Business decisions should factor in the potential risks of water not being delivered.

Information on the risk of shortfall

During the peak irrigation season, the MDBA reports on the current risk of a delivery shortfall in the River Operations Weekly Report.

The MDBA assesses the risk of shortfall by considering the forecast flows coming into the system and demands by irrigators and environmental water holders for the current week.

There are 4 categories which outline the shortfall risk. These are:

  • negligible
  • low
  • moderate
  • high.

The risk will be described as negligible when the forecast flow exceeds the anticipated downstream demands and water needed for delivery by a considerable margin. This will often occur when flows are high due to rainfall, which cannot be captured upstream, or when transfers are being made from Hume Dam to Lake Victoria.

A low risk is reported when forecast flows exceed demands but the amount is less than the volume of water that would be considered negligible. This is likely to be the case for much of the season as operators aim to run the system as efficiently as possible with releases from storages matching the expected demand, plus a small buffer.

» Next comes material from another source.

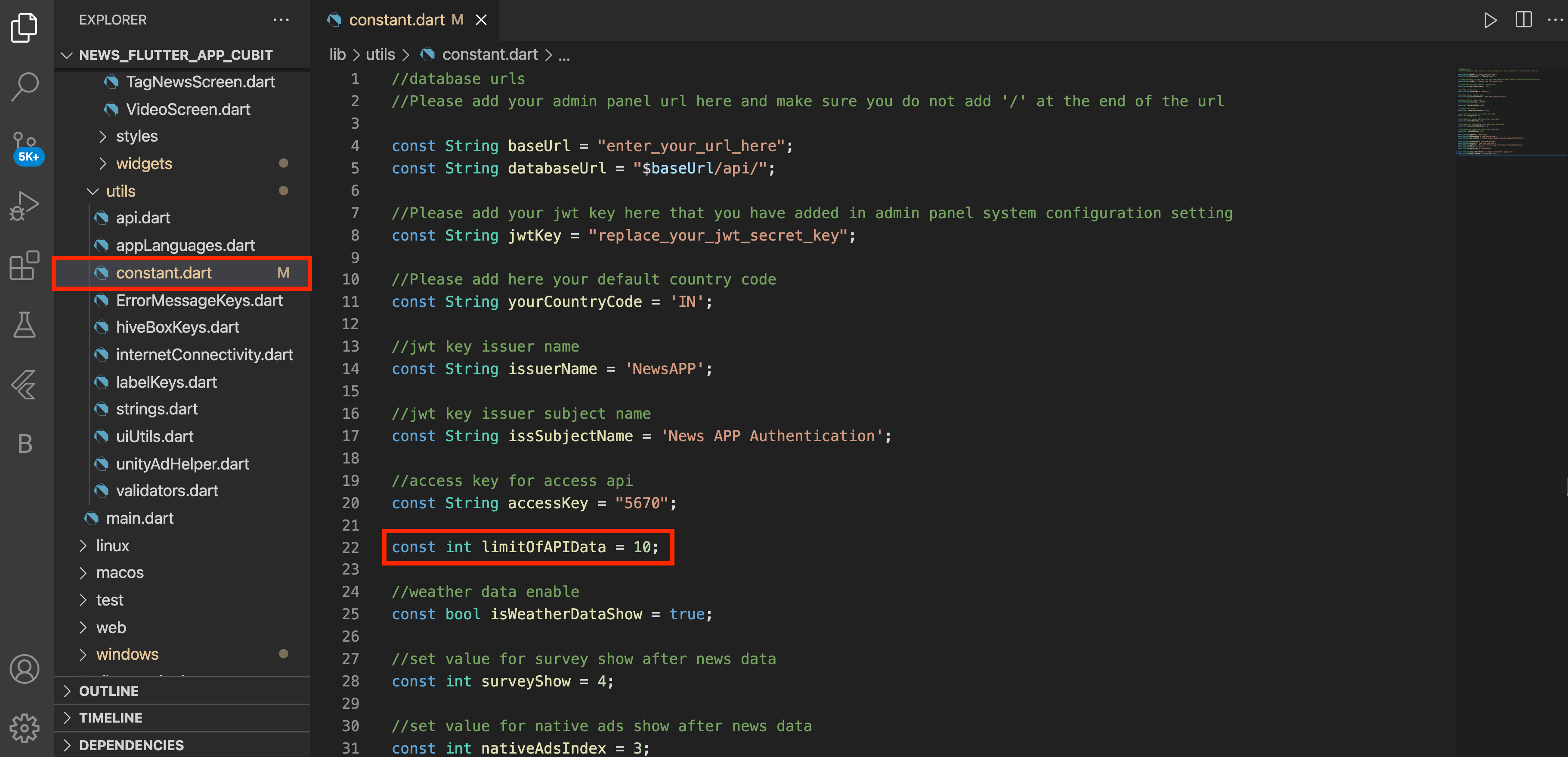Click the Run play button in editor toolbar
1568x757 pixels.
[1490, 20]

Moderate or high risk will be reported when forecasts indicate that flows may not be sufficient to meet all demands in the system and deliver water if there is an unexpected peak in demand. It is important to note that a moderate or high risk does not indicate that a shortfall will occur, it simply indicates that the chance of one occurring has increased.

At this point in time this advice relates only to delivery shortfalls and not system shortfalls.

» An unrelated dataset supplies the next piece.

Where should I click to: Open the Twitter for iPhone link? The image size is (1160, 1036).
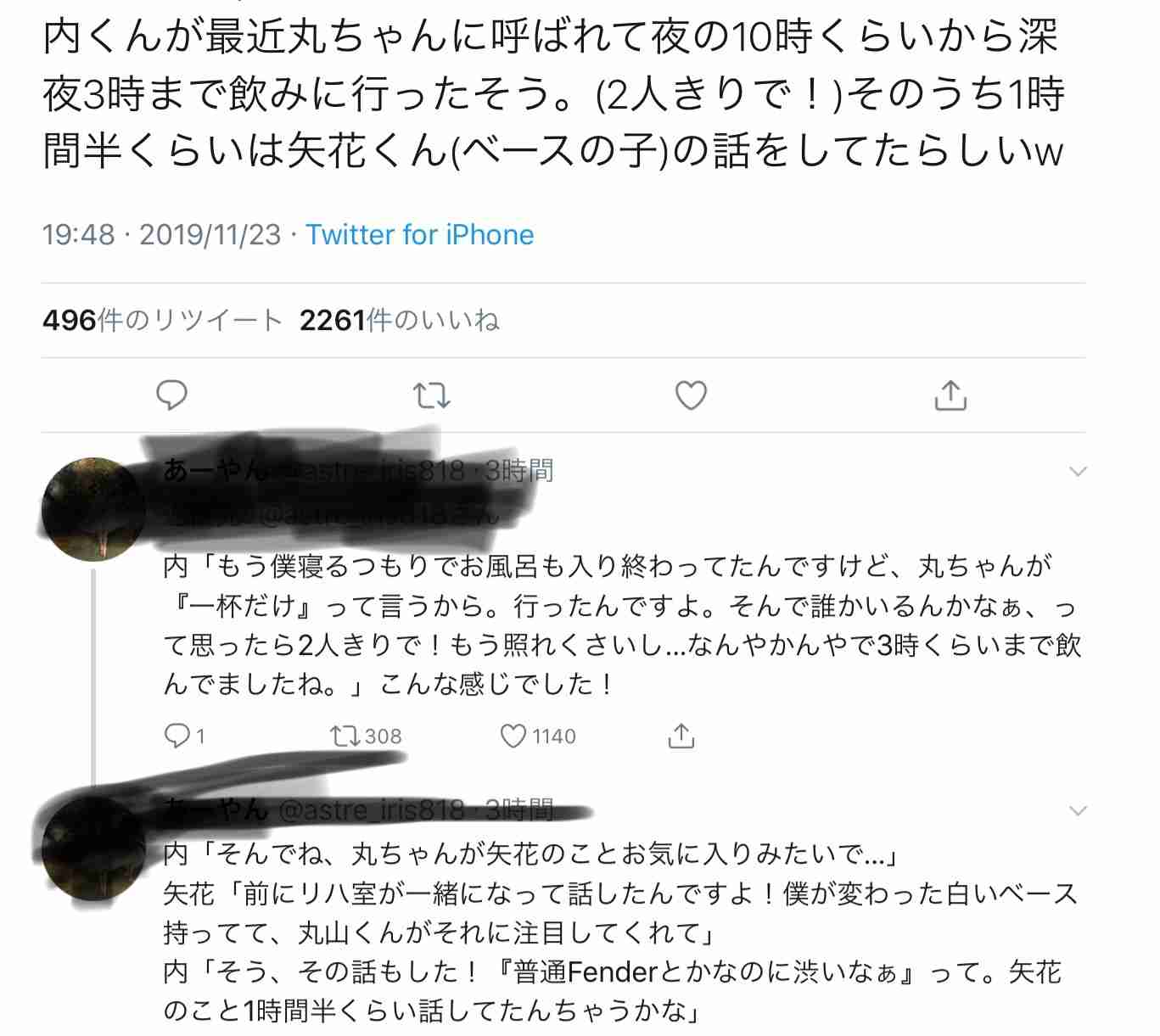(x=420, y=234)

Roles and responsibilities

The MDBA, Basin state governments and their agencies have different roles and responsibilities in managing delivery shortfalls.

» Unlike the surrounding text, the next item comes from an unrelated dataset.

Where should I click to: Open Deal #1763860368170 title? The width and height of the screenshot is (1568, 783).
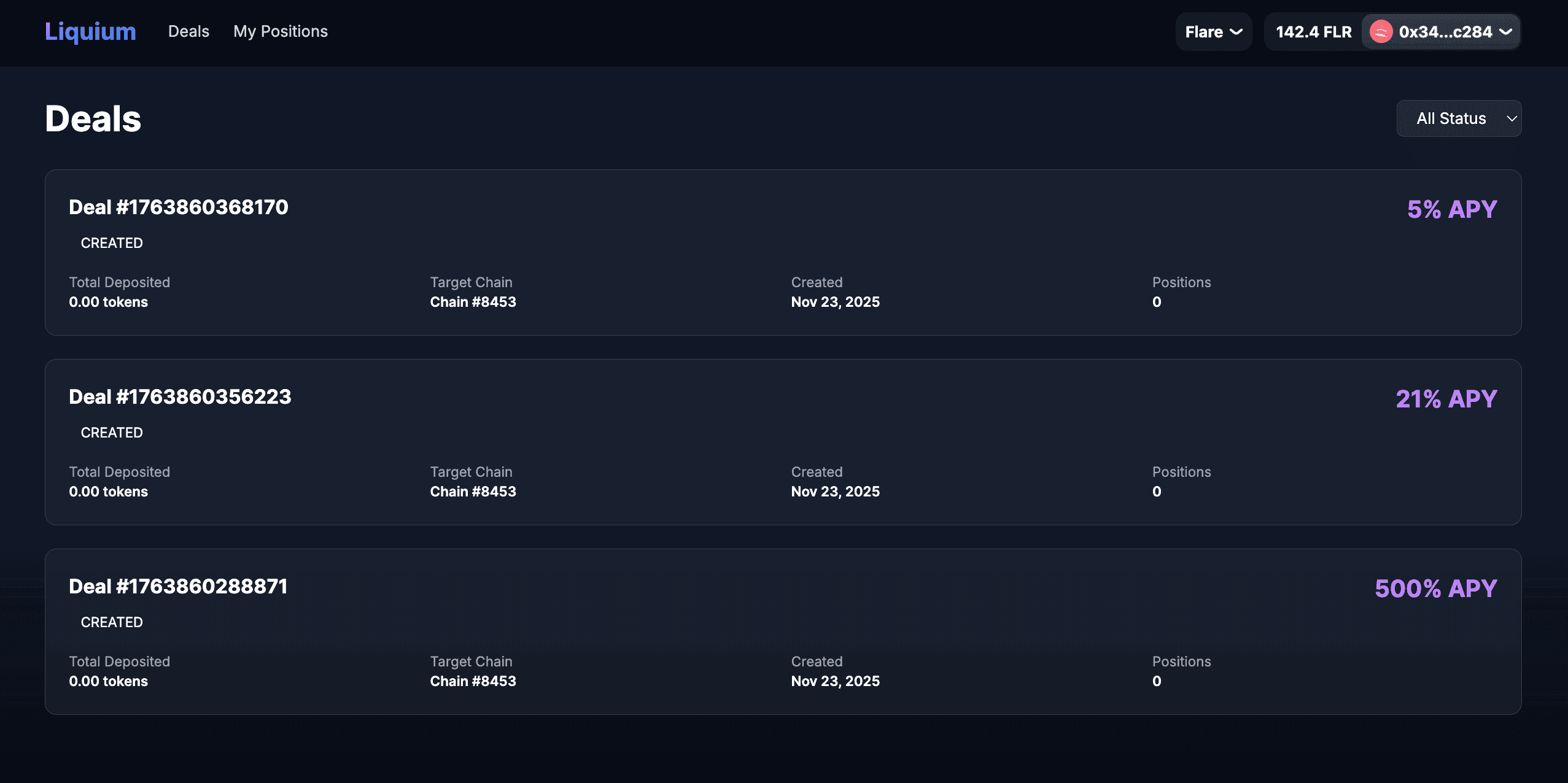click(178, 207)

The MDBA operates the River Murray system on behalf of a 'joint venture' made up of the New South Wales, Victorian, South Australian governments and the Australian Government. The MDBA is responsible for ensuring available water is shared between the states, managing the system’s assets and directing operations to meet the state’s needs. The state agencies are responsible for distributing their share of available water to individual water entitlements holders and enforcing any water restrictions.

Read more on delivery shortfall risks for Victorian water licence holders.

What we are doing

The MDBA and Basin states governments in the southern Basin have developed shortfall response plans outlining how they would respond as the risk of a shortfall escalates. These plans have been tested and are designed to work together in a coordinated approach.

A method for assessing the risk of delivery shortfalls has been developed. As the level of risk increases additional actions are triggered in the shortfall response plans to mitigate the risk or prepare for a shortfall. Information on shortfall risks during the peak irrigation season is available in the MDBA’s River Operations Weekly Report.

A paper has been developed outlining the risk of shortfall and what has changed to increase this risk. The MDBA and Basin state governments are undertaking ongoing engagement with Basin communities and industries on the increased risk of shortfall.

Feasibility study of options to manage river capacity and shortfall risk

In response to the growing risk of shortfall in the River Murray system, the Murray Darling Basin Ministerial Council has initiated the Barmah–Millewa Feasibility Study. This project identifies and investigates options to maintain and where possible enhance our capacity to deliver water in a culturally sensitive and ecologically tolerable way.